Wednesday, July 15, 2009

The News and the Kindle DX

I've been playing a few days with the Kindle DX, the new larger Kindle from Amazon especially designed for students and newspaper readers. No, I didn't buy one. I'm one of three faculty with a grant that purchased some to study whether the gizmos have a chance to help newspapers.

I like the thing.

I've been reading the Atlanta Journal-Constitution, which is nice since the AJC quit distributing it's dead-tree version to the Athens market a few months ago.

We'll be handing the tablets to people with a subscription to the AJC to study how appealing real people find this way of reading the news.

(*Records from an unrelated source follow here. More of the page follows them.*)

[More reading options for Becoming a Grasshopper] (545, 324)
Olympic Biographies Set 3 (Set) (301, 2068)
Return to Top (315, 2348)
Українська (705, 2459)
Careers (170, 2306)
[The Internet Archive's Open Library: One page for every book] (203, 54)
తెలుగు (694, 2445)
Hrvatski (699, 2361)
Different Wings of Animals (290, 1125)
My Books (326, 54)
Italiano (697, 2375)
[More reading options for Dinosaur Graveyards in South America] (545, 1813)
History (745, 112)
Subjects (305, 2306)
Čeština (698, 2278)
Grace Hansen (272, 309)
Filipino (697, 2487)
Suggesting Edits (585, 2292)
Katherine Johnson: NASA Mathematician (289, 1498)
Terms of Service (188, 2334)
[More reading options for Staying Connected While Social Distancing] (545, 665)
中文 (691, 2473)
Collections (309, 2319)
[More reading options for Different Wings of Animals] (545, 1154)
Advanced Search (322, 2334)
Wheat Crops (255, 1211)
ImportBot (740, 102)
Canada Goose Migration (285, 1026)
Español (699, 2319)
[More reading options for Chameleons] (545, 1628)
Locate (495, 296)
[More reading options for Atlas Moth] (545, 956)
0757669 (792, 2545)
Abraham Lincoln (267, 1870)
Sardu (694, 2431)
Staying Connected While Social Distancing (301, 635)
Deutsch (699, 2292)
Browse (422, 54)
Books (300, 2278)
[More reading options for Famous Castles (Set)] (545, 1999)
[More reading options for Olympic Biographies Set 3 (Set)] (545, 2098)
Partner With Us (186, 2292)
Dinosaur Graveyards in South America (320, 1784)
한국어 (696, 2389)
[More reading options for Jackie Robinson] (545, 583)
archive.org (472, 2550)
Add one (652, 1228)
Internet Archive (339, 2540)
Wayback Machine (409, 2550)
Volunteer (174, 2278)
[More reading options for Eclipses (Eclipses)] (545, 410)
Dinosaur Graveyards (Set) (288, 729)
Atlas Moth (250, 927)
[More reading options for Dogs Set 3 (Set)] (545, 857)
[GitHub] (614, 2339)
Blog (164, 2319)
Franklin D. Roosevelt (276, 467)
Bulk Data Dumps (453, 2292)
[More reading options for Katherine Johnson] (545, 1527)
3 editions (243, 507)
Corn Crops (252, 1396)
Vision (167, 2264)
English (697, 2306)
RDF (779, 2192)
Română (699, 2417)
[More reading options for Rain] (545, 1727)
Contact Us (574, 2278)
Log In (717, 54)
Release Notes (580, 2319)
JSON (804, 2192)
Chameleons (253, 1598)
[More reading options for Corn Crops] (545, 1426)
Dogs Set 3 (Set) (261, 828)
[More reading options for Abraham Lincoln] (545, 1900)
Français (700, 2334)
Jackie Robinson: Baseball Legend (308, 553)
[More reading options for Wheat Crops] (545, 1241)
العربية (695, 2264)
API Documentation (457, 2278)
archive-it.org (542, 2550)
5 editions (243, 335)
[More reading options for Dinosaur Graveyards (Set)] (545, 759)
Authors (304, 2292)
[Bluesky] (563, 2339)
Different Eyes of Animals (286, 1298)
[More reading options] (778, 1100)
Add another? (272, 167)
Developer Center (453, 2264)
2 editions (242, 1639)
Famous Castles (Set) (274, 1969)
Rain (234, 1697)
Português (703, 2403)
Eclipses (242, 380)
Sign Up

In fact I emailed three major players at the AJC to see if they'd like to participate -- given we're studying their newspaper and they might find the results kinda important -- and I didn't get a single response. Not even a "no thanks." And they wonder why they're struggling. Sheesh.

Now that I've nailed the navigation, I really kinda like it for reading the newspaper. Not as much as I like printed paper, but it's okay. Bad side: only one update a day. Good side: I really don't want to look at my Kindle all day long. And I've yet to read a book on one, so I can't say much about that experience.

Will the Kindle save newspapers? I'm guessing not, but for a small, select audience -- one that loves reading and perhaps travels and needs to take one slim piece of hardware rather than lug a bunch of paperbacks -- this has promise of at least helping, of creating a small revenue stream. The bad news for papers is Amazon often asks for 70 percent or more of the small subscription fee.

How does this fit with what people know? Obviously, any increase in news consumption is good, and for me the Kindle has made available a lot of state news I missed, mainly because I'm not so much a fan of reading a web site for news beyond a check for updates. No, the Kindle is for people who immerse themselves in the reading experience, which leads to far more knowledge about public affairs than mere exposure to television. But for the Kindle to succeed people will need to see that it is good not just for news (which won't be enough of a draw) but also for other stuff, like books and magazines and whatever else they can squeeze into the thing.

But yeah, I kinda like it. Then again, I didn't have to spent over $400 to play with it.